Raja, herself a collector, has a deep personal connection to textile crafts, especially vintage phulkaris. 

To her, these older pieces hold lessons that no design school can teach. “They were created by people who didn’t go to art college, or even to school. Yet their color sense, rhythm, compositions are flawless.”

Bilal also highlights the importance of having such collections accessible. “We don’t get to travel to the provinces. The museum becomes the site where you’re exposed to textile collections from across Pakistan,” she says.

The museum’s mission is ambitious: “to preserve, protect, conserve, document and display Pakistan’s textile heritage,” Hasan explains. “We want to proclaim what Pakistan has to offer to the world.” And that offering is vast. 

The museum, still in its early days, is grappling with logistical hurdles. “We’re still figuring out lighting and conservation,” Hasan acknowledges.

Textiles representing different regions of Pakistan are on view.

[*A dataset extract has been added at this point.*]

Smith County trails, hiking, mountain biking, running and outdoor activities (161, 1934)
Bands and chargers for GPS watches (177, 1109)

The redesign and renovations were also driven by budget constraints. “I would have loved for all of these pieces to be behind museum glass,” says Alam, the architect. “There is provision to do that only for some pieces placed within niches.”

Despite these limitations, the impact is immediate. “I see people walking by discovering that there is such a museum,” says Alam. “It’s an eye-opener. More people need to be aware of how rich this land is.”

In addition to five seamlessly connected galleries, the museum includes two gardens, once intended to be closed off to the public. “But then it was decided to let the public move through it,” says Alam. “Having a lung like that in Karachi, as a public space, is really precious.”

Yet even in its nascent state, Nasreen ki Haveli has begun to draw international visitors. “Footfall is the lifeblood of any museum,” says Hasan, “so the gates are open and will welcome everyone.”

Even the name of the museum was chosen with care. “We wanted an Urdu word,” Hasan explains. “A haveli can be an old house or a haven. We wanted people to feel it was a place of refuge, and it is a refuge for these textiles.”

As a solid initiative for cultural preservation, Nasreen ki Haveli offers a model rooted in love, labor and identity. It is, as much as anything else, a promise to the past and a gift to the future.

“The mission,” Hasan says simply, “is to keep the flame alive.”